We lay down and wept

IssueMarch 2009
Feature by Emily Johns

At the very heart of the British Museum there is a gentle murmuring in many languages. The English voices are fretting from the very start of the exhibition: “Have these things been destroyed?” “What has been the impact of the current war on the archaeology of Babylon?”

Babylon: myth and reality has a crowded audience of the knowledgeable and concerned. Usually the blockbuster shows have a large proportion of the compelled-by-advertising-shufflers, but this was a display where one overheard discussion and debate. People were bumping into other people they knew as if a community had been drawn together.

We were looking communally at the fragments of Iraq’s history, of our own history – mostly from the reign of Nebuchadnezzar II – and at how these stirred the imagination of later peoples.

The permanence of clay, and the enthusiasm for writing in the sixth century BC, has left us many lists of garden plants and of star constellations, mathematics, and medicine, through which we can trace the development of our own understandings. It has left us a map of the world with Babylon at the centre; it has left us richly coloured walls and it has left us the remains of the mud-brick city of Babylon itself.

For many centuries in the West, this legacy was transmitted through the Bible and the writings of Classical historians. Thus we have a vision of the Tower of Babel (see Brueghel), the Hanging Gardens of Babylon (see Conraet Decker), the Writing on the Wall (see Rembrandt), the Whore of Babylon (see Dürer and Blake). But only from the nineteenth century did the depictions of Babylon have a basis in archaeological fact.

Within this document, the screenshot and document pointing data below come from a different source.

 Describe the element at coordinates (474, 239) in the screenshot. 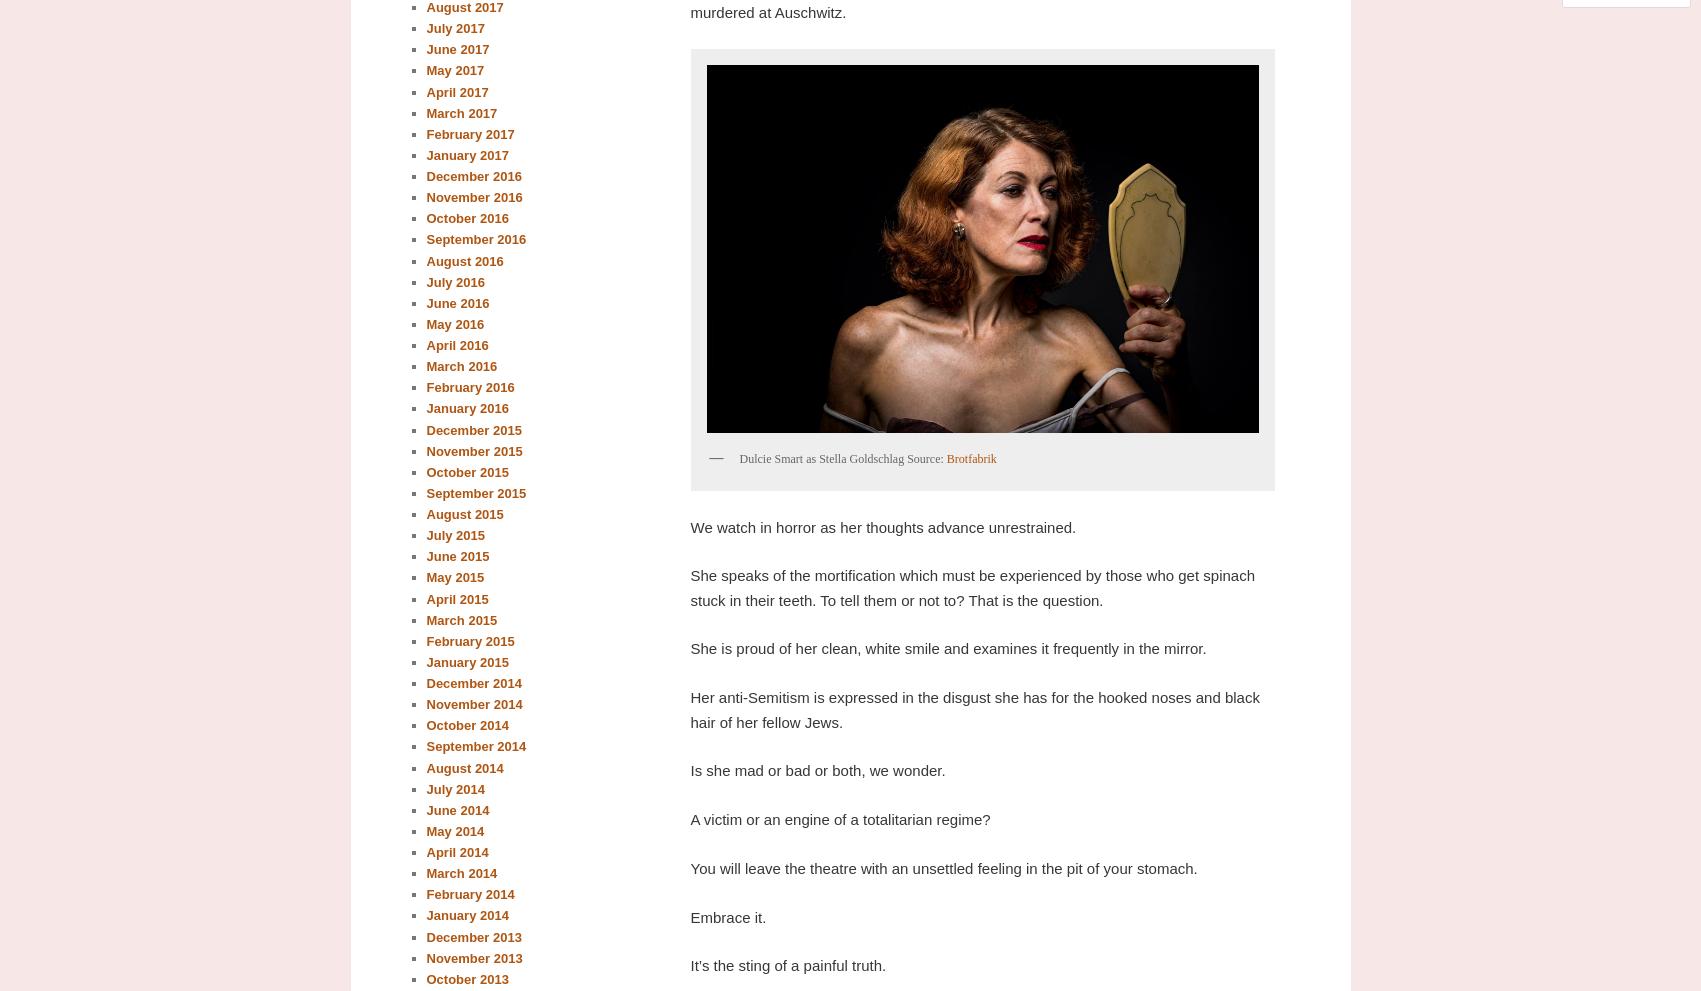

I see `'September 2016'` at that location.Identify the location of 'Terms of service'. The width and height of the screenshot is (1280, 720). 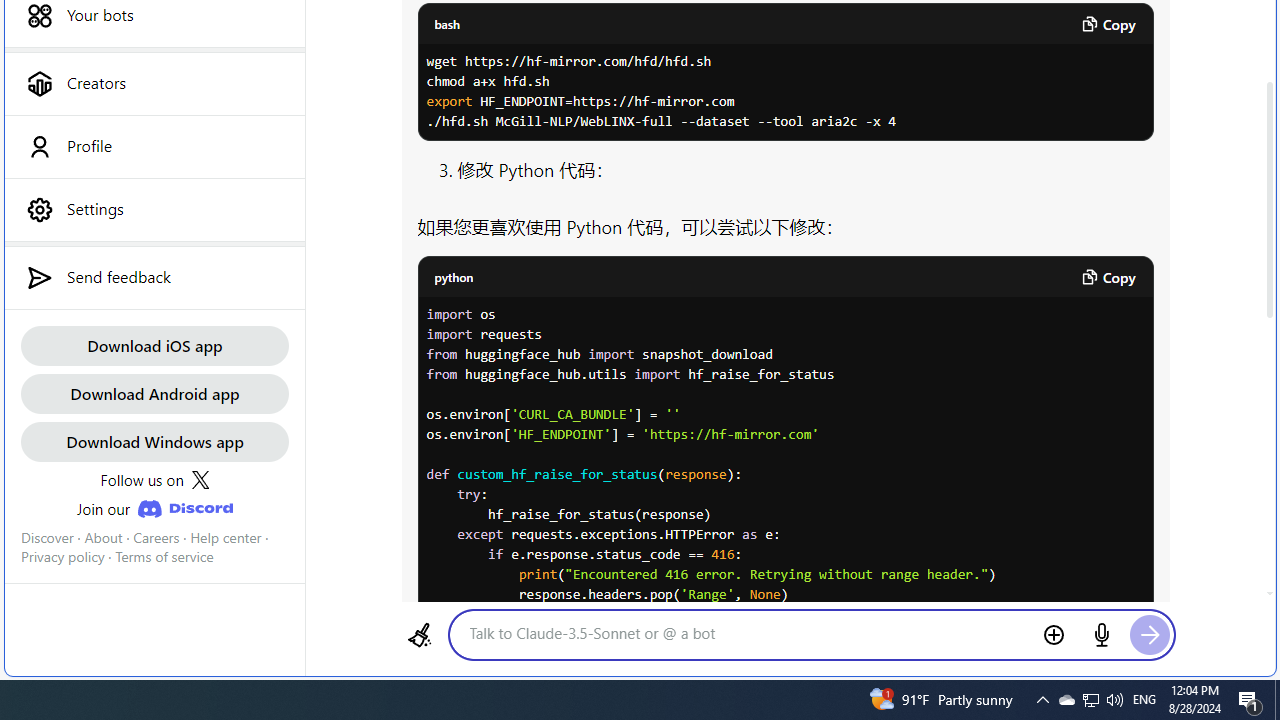
(164, 557).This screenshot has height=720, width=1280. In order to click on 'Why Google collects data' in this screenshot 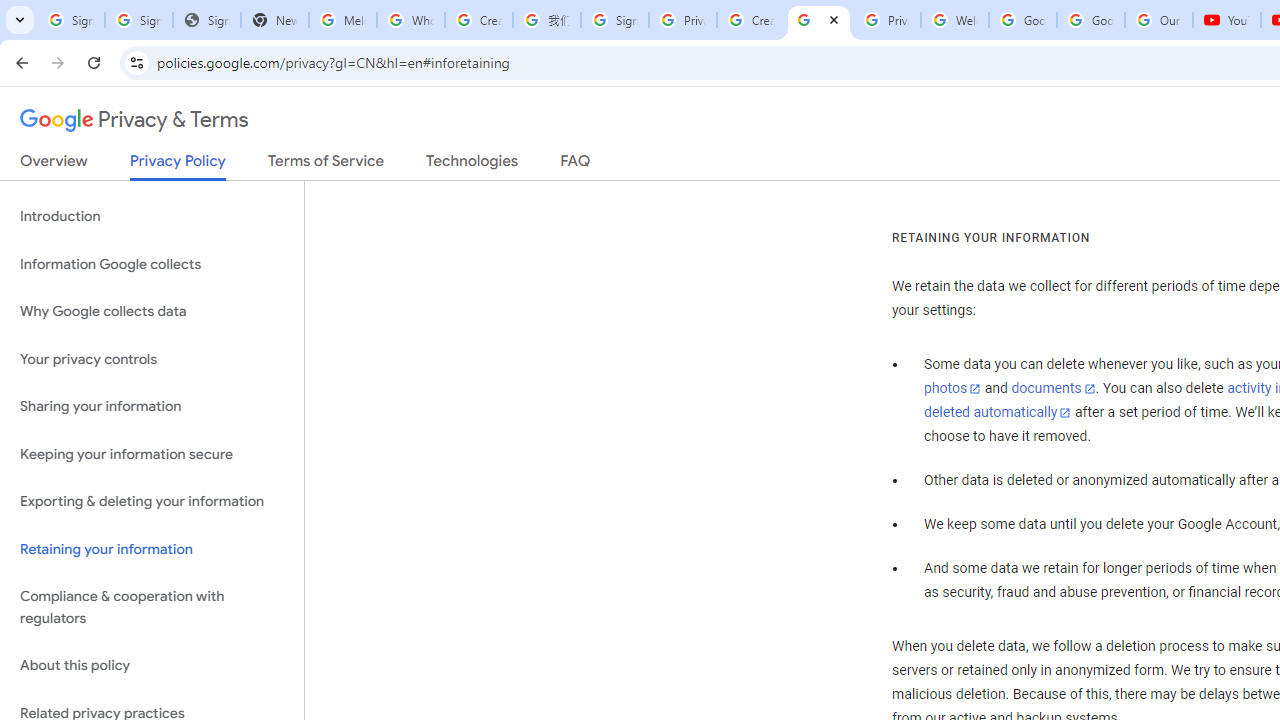, I will do `click(151, 312)`.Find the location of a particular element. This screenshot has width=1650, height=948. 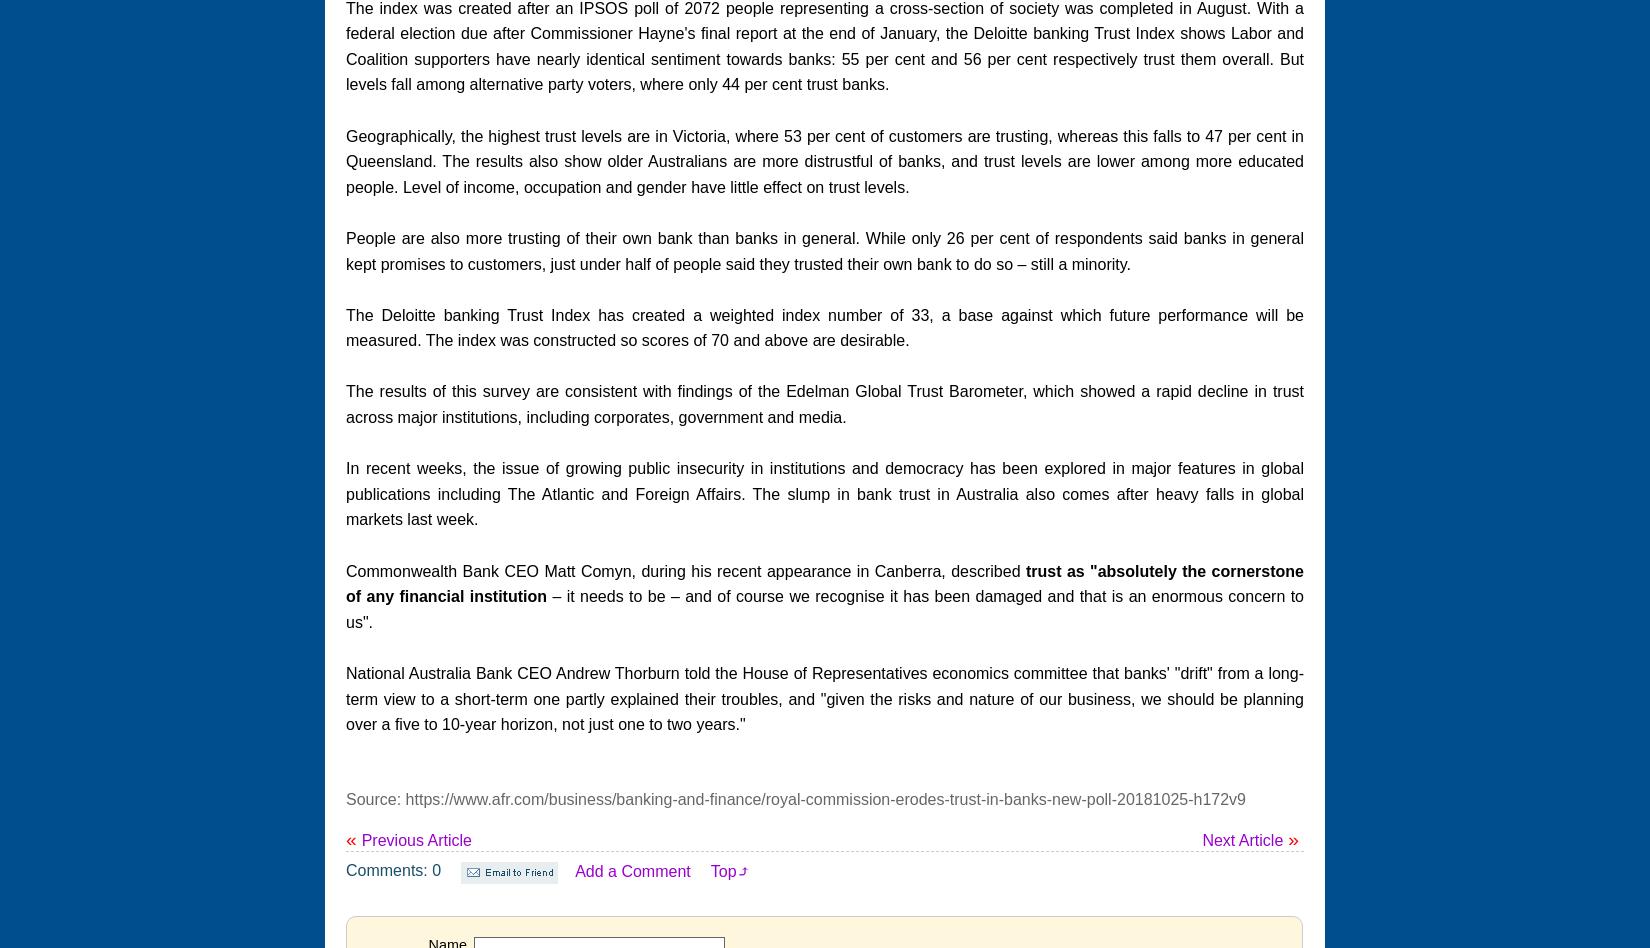

'Add a Comment' is located at coordinates (631, 869).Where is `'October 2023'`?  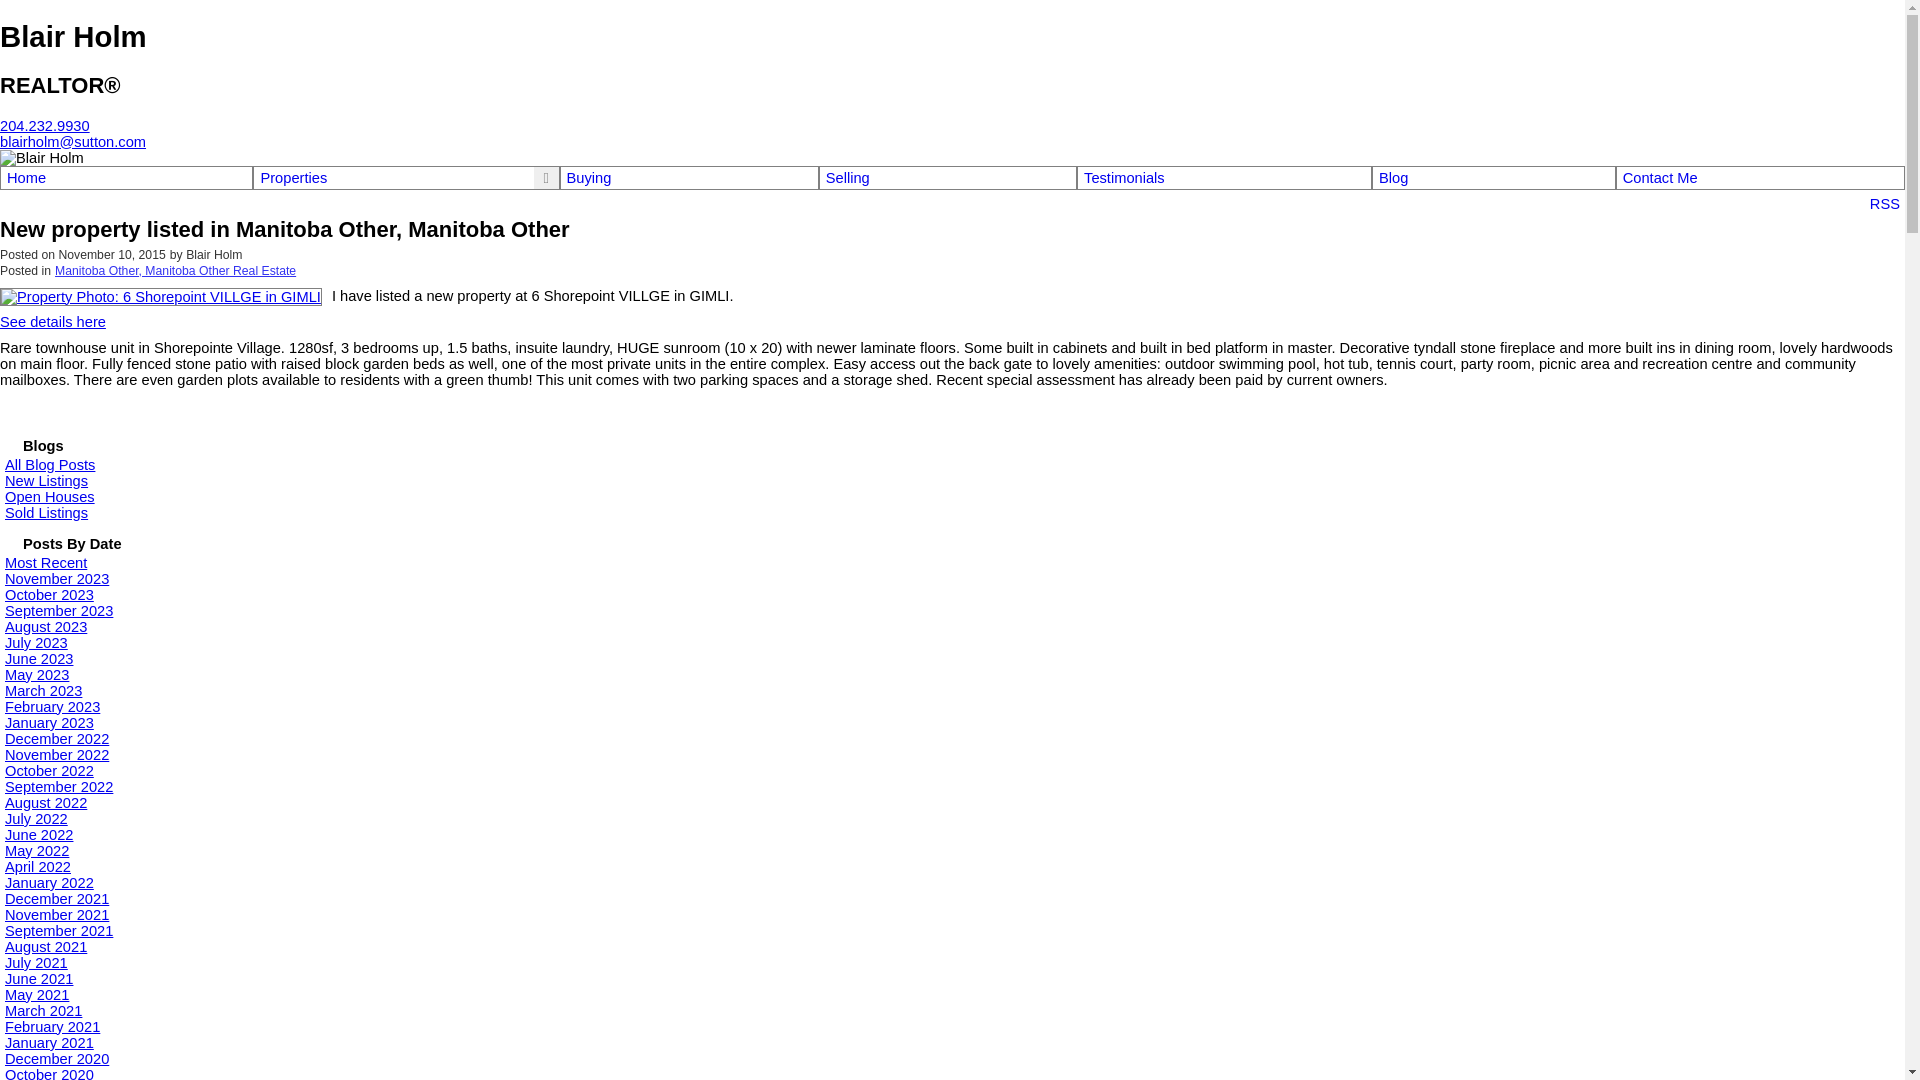 'October 2023' is located at coordinates (4, 593).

Interestingly it is the pre-nineteenth century vision that has the most powerful influence on our contemporary representations of Babylon. Probably the most dominant is the musical expression of the Rastafarian image of Babylon. In a short film a Jamaican academic explains that Babylon is the “entire Western system… capitalism, oppression and everything that maintains this system.”

The mutterings in the British Museum were emanating from a different vision. They were based on a general knowledge that Iraq’s antiquities have been looted and bombed over the last few years. The end of the gallery was jammed as visitors paused to take in the present condition of Babylon. Saddam Hussein recklessly rebuilt parts of Babylon to make concrete his own identification with Nebuchadnezzar, just as in1971 the Shah of Iran had sought association with the Persepolis of Darius. The insecurity of power seeking confirmation from the dead. Both were consciously recycling their own heritage.

However, the siting of a US military camp in the middle of Babylon; the crushing by the heavy vehicles trundling up and down the Processional Way; the cutting of anti-tank ditches through the strata of artefacts, appear to be the villainy of casual disregard. The outrage of the international community of scholars and archaeologists did stimulate awareness on the part of the US army. The last item in the exhibition is a playing card, a nine of spades, from a set issued to the troops, on it the inscription: “Helicopter rotor wash can damage archaeological sites. Locate your LZs [landing zones] a safe distance away from known sites.”